I find that I rather dislike it as a central design principle. Having exceptions, when necessary, is fine, but I don't think that is what is "Design by exception" means for 4E. For 4E, I take it to mean that variety is provided, both through the available optional powers, and through the particular classes, by providing select exceptions to the rules, thereby giving each power or class a unique feature. A corollary is that leveling a character means selecting a range of "exceptional powers" and making unique combinations with them. I'm alright with there being unique powers, but not so much by introducing them as "unique ways to break the common rules" without a good reason for how that is achieved.

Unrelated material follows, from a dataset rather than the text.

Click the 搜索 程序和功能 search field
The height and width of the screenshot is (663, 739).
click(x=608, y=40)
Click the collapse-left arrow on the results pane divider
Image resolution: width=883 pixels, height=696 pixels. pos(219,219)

That is, the exceptions are not "at need" but "by deliberate intent".

TomB
 

Crazy Jerome

First Post
That is, the exceptions are not "at need" but "by deliberate intent".

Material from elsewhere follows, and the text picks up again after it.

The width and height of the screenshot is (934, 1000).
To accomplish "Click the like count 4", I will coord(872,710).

OK, I think we are on the same page then. Except, I'm still pushing back against calling what 4E did "exception-based design"--because I don't like giving a good concept a bad reputation by using the term improperly. :D

Heck, it is not as if "design via lists" is entirely lacking in the proper context, especially not in a printed product. Several versions of D&D made good use of it with spells, and Rolemaster practically turned it into a fetish. ;)
 

tomBitonti

Adventurer
OK, I think we are on the same page then. Except, I'm still pushing back against calling what 4E did "exception-based design"--because I don't like giving a good concept a bad reputation by using the term improperly. :D

Heck, it is not as if "design via lists" is entirely lacking in the proper context, especially not in a printed product. Several versions of D&D made good use of it with spells, and Rolemaster practically turned it into a fetish. ;)

Haha; I didn't make that up; that (sic: Design by exception) was one of the 4E talking points!

TomB
 

GSHamster

Adventurer
Stuff like opportunity attacks, on the other hand, could have been used from day one. Given a game system which allows the player to design his character, this might lead to characters built in a "wrong" way. What about a character built on the concept of battle field mobility? Without opportunity attacks this character works, but with the inclusion of this new rules he might be skewered in the very first round of combat.

Well, for example, you could encapsulate Attacks of Opportunity into a feat.

Opportunist
Requires BAB +5
If an enemy next to you takes a move action, casts a spell, or fires a ranged weapon, you may immediately make a regular melee attack against that enemy. You may only make one extra attack per enemy each round.

Doing something like moves AoOs out of the general rules and into the feat list. AoOs do not appear below 5th level. AoOs only appear if someone deliberately takes the feat. If you don't want to deal with AoOs, you can ban or not use that single feat.

Your battlefield mobility guy would work against most opponents, but would have trouble against opponents with this specific feat. Which is good design, as long as not every opponent has this feat.